(Collected data)
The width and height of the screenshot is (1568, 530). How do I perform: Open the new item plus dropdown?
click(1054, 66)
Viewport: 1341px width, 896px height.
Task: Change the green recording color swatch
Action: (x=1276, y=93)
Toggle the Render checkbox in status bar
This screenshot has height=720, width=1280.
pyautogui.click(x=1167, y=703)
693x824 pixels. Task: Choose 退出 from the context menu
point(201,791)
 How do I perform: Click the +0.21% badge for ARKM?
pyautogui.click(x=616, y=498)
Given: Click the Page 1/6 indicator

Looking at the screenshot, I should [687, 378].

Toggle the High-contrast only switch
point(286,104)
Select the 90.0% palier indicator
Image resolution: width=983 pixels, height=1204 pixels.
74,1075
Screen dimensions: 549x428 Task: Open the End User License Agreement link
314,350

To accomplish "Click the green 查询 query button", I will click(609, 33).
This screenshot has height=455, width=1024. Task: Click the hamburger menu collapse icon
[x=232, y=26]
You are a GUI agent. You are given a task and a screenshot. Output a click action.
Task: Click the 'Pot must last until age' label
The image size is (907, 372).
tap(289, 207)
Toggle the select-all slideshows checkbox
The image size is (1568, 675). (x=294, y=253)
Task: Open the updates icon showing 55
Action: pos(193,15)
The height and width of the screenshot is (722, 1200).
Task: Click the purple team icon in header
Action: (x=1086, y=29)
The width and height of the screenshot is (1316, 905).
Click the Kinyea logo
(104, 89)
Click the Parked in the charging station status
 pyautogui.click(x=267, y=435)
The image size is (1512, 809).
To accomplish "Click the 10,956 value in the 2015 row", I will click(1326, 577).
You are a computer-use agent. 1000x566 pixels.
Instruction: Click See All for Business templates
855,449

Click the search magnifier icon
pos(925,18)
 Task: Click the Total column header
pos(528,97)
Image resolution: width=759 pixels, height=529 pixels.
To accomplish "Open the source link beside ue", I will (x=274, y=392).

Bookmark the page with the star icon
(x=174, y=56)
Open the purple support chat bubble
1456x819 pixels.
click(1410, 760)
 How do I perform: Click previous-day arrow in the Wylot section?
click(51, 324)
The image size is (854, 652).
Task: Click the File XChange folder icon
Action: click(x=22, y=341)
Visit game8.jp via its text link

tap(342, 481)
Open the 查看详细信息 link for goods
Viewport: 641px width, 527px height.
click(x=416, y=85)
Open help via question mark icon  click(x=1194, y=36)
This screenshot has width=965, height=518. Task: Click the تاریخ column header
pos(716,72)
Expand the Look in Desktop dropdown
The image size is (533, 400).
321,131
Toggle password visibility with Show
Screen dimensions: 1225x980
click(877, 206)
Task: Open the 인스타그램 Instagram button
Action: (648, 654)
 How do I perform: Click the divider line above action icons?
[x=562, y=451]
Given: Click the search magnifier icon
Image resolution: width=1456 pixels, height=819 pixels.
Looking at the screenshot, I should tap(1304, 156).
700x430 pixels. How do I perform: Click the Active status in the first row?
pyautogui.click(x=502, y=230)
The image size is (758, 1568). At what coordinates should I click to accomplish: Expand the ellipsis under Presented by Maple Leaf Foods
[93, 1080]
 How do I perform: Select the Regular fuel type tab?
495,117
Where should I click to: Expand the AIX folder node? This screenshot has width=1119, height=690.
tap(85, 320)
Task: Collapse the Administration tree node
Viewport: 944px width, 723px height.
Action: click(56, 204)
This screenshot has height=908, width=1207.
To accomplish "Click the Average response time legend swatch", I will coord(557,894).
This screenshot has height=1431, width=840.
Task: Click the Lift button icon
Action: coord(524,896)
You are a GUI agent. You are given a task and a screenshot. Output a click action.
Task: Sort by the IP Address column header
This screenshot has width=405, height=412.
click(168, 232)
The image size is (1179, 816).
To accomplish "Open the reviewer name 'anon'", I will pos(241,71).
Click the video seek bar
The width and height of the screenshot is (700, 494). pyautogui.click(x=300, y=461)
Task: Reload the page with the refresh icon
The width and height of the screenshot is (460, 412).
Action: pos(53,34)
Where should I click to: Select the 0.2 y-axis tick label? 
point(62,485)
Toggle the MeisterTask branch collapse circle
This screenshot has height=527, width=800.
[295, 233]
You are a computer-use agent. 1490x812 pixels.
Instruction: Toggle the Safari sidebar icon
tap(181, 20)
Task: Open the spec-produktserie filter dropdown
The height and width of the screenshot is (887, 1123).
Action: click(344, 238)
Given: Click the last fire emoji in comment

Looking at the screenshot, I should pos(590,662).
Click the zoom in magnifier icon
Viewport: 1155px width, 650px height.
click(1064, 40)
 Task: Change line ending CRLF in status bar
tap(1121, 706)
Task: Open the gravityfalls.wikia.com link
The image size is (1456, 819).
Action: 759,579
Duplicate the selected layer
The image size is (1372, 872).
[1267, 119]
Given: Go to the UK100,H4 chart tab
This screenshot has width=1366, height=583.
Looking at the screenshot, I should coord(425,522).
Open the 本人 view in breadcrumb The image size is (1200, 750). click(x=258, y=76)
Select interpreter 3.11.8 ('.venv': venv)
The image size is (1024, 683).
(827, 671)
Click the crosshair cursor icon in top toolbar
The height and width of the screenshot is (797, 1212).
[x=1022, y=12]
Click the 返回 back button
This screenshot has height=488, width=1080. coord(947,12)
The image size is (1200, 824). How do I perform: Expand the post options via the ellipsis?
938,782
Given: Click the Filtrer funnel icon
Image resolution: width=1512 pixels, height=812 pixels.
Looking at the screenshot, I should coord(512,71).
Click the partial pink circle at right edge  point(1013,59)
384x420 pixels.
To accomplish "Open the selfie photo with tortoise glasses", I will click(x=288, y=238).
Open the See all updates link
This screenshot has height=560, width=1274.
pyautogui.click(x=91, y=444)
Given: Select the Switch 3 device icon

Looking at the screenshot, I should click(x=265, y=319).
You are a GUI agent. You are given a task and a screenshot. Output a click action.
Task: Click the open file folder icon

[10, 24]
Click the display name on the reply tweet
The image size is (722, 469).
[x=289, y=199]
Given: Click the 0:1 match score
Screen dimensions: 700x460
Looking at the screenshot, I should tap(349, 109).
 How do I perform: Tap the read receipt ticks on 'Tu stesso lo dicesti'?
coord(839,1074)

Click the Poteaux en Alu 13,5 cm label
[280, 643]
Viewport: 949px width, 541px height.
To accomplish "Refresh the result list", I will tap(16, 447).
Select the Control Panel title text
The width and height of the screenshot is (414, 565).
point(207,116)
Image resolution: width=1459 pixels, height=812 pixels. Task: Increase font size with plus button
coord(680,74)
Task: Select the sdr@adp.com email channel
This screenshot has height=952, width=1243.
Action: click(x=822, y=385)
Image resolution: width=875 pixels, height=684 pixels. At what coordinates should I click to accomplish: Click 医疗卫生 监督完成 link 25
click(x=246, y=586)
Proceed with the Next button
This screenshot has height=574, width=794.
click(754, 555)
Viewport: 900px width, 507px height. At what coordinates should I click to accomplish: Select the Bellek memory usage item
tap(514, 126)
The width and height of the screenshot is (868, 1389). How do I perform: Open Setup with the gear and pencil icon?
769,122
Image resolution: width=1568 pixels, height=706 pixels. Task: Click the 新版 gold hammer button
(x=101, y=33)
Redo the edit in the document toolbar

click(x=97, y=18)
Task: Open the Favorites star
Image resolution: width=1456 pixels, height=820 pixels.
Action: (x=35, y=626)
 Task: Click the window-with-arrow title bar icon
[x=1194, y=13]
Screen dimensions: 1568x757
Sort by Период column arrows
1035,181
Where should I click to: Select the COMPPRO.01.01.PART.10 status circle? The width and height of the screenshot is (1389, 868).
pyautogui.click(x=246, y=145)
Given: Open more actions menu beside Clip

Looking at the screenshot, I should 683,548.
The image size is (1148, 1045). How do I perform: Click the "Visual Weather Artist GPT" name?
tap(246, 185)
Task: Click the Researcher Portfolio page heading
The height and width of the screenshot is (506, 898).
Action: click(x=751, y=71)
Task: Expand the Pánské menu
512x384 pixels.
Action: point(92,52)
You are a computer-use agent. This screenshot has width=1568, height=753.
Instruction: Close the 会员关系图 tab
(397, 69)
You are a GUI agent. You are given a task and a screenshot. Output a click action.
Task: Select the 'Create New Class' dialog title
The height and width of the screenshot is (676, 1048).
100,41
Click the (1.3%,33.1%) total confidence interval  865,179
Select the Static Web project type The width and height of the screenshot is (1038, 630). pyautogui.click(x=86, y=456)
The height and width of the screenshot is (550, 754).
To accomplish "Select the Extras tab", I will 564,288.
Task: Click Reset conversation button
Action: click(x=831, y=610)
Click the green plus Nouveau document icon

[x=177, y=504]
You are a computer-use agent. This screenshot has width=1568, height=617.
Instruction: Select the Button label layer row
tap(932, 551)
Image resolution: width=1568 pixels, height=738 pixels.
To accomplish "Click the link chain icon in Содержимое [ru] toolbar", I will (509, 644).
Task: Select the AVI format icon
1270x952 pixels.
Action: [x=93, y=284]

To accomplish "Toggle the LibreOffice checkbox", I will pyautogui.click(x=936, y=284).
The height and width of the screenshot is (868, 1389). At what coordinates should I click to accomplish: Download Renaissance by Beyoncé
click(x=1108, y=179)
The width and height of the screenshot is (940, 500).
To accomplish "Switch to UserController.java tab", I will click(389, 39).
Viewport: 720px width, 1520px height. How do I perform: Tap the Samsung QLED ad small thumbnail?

▶ Written exercise
Copy out the lines from the one containing "Open help via" up to and including the one containing "Action: click(56, 204)", keeping every character unchanged.

▶ Answer in full
Open help via question mark icon  click(x=1194, y=36)
This screenshot has width=965, height=518. Task: Click the تاریخ column header
pos(716,72)
Expand the Look in Desktop dropdown
The image size is (533, 400).
321,131
Toggle password visibility with Show
Screen dimensions: 1225x980
click(877, 206)
Task: Open the 인스타그램 Instagram button
Action: (648, 654)
 How do I perform: Click the divider line above action icons?
[x=562, y=451]
Given: Click the search magnifier icon
Image resolution: width=1456 pixels, height=819 pixels.
Looking at the screenshot, I should tap(1304, 156).
700x430 pixels. How do I perform: Click the Active status in the first row?
pyautogui.click(x=502, y=230)
The image size is (758, 1568). At what coordinates should I click to accomplish: Expand the ellipsis under Presented by Maple Leaf Foods
[93, 1080]
 How do I perform: Select the Regular fuel type tab?
495,117
Where should I click to: Expand the AIX folder node? This screenshot has width=1119, height=690.
tap(85, 320)
Task: Collapse the Administration tree node
Viewport: 944px width, 723px height.
Action: click(56, 204)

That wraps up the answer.